● **Exercise**
Without the images, write out all of the following entries exactly.

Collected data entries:
__________________________________________________

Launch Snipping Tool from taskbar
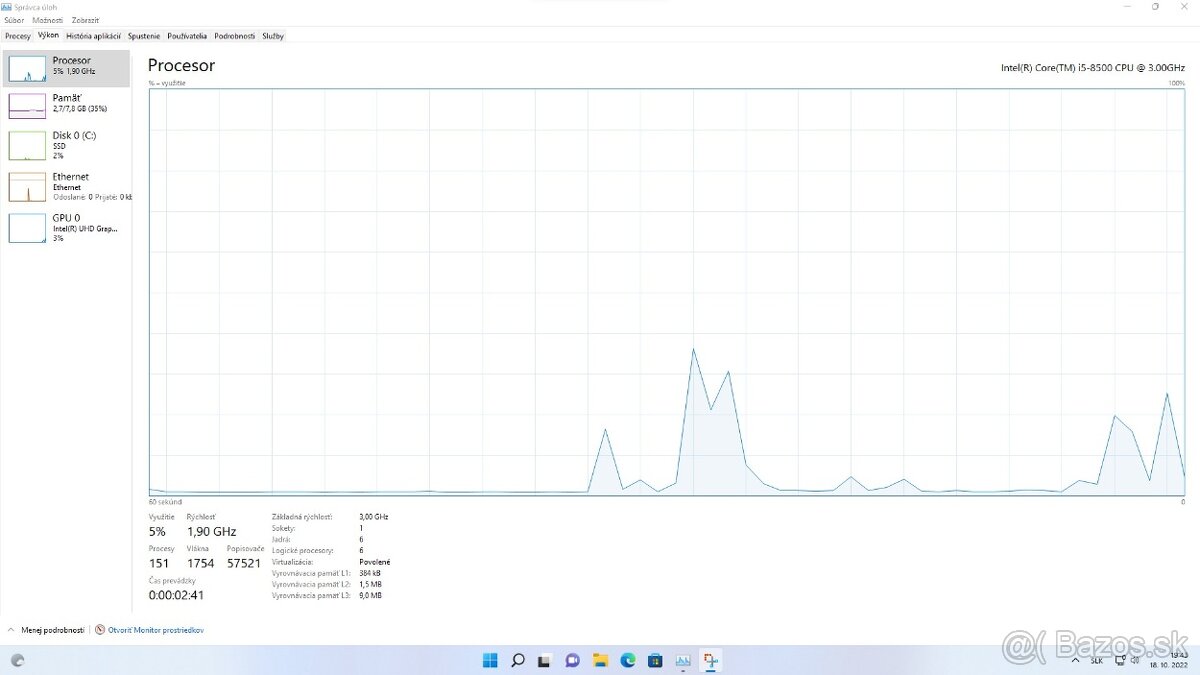Screen dimensions: 1200x675 pos(711,660)
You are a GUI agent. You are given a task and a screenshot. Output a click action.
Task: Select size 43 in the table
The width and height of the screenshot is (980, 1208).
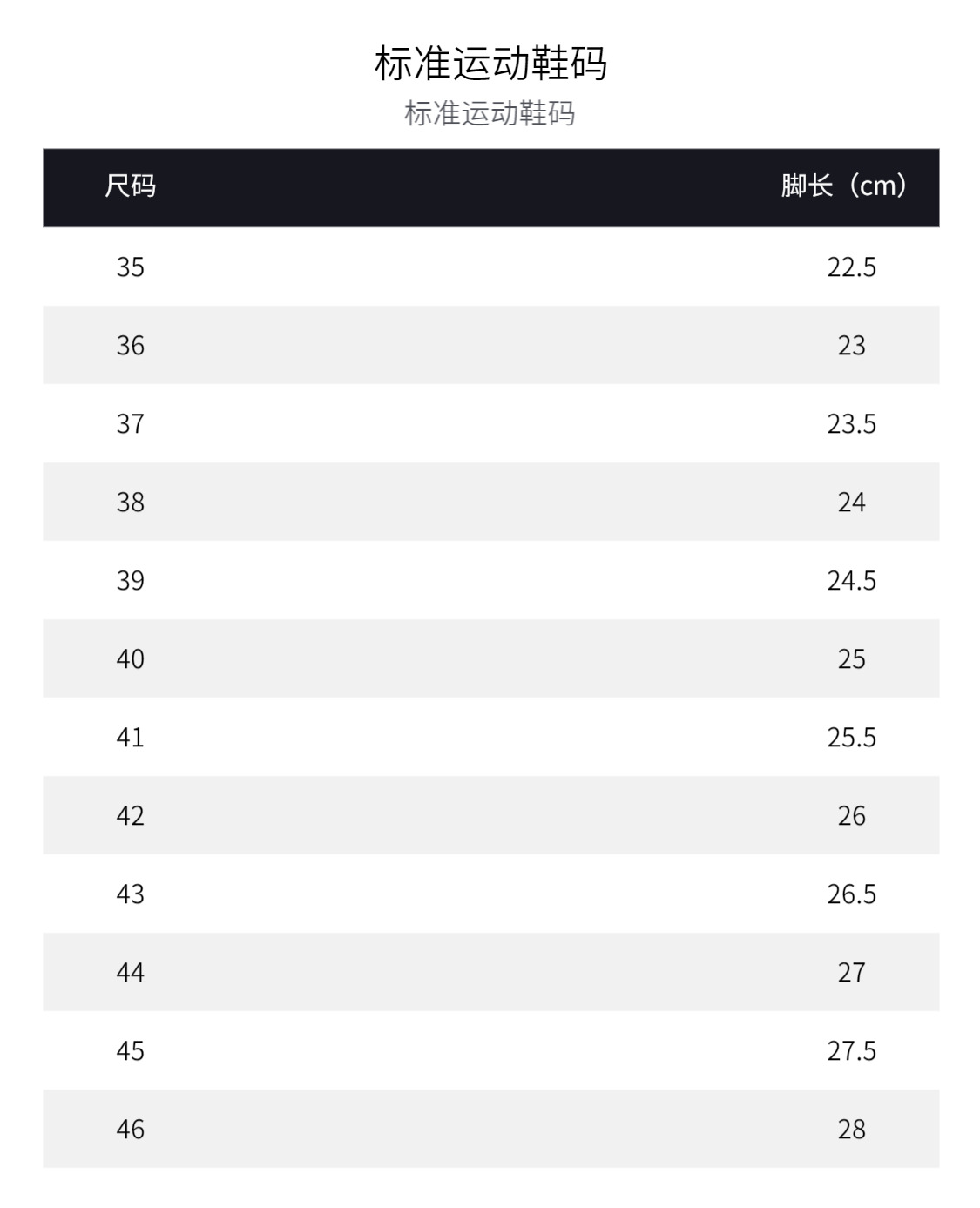(131, 894)
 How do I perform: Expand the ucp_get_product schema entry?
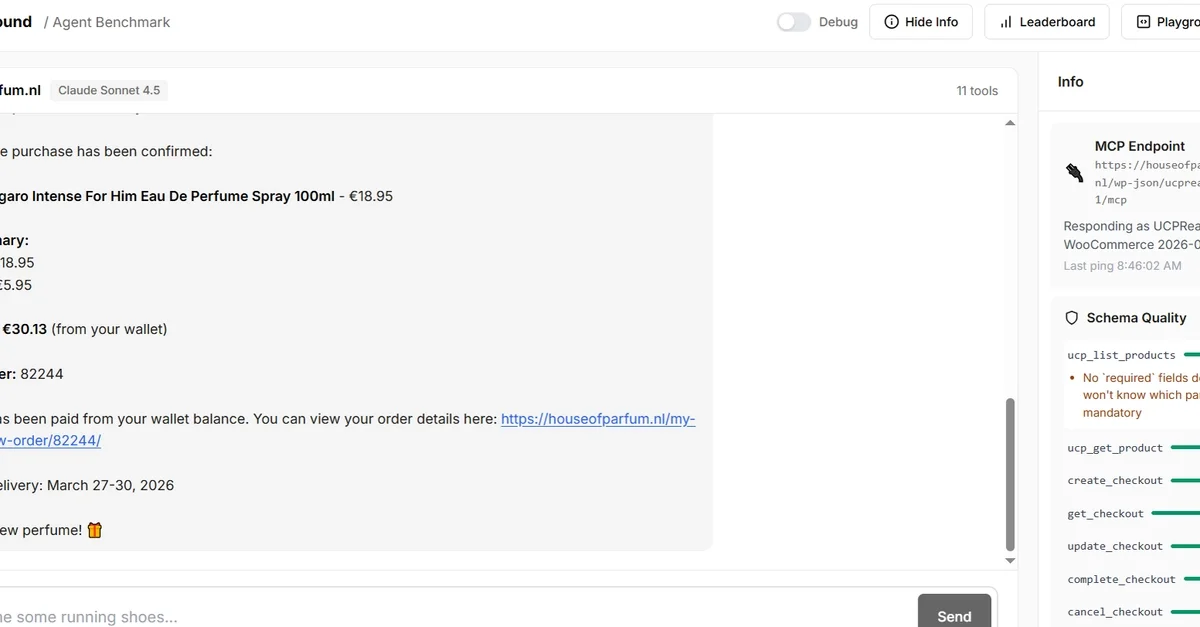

__________________________________________________

● **Solution to the problem**
Launch Snipping Tool from taskbar
Screen dimensions: 1200x675 pos(711,660)
You are a GUI agent. You are given a task and a screenshot. Output a click action.
Task: Select size 43 in the table
The width and height of the screenshot is (980, 1208).
(131, 894)
 How do I perform: Expand the ucp_get_product schema entry?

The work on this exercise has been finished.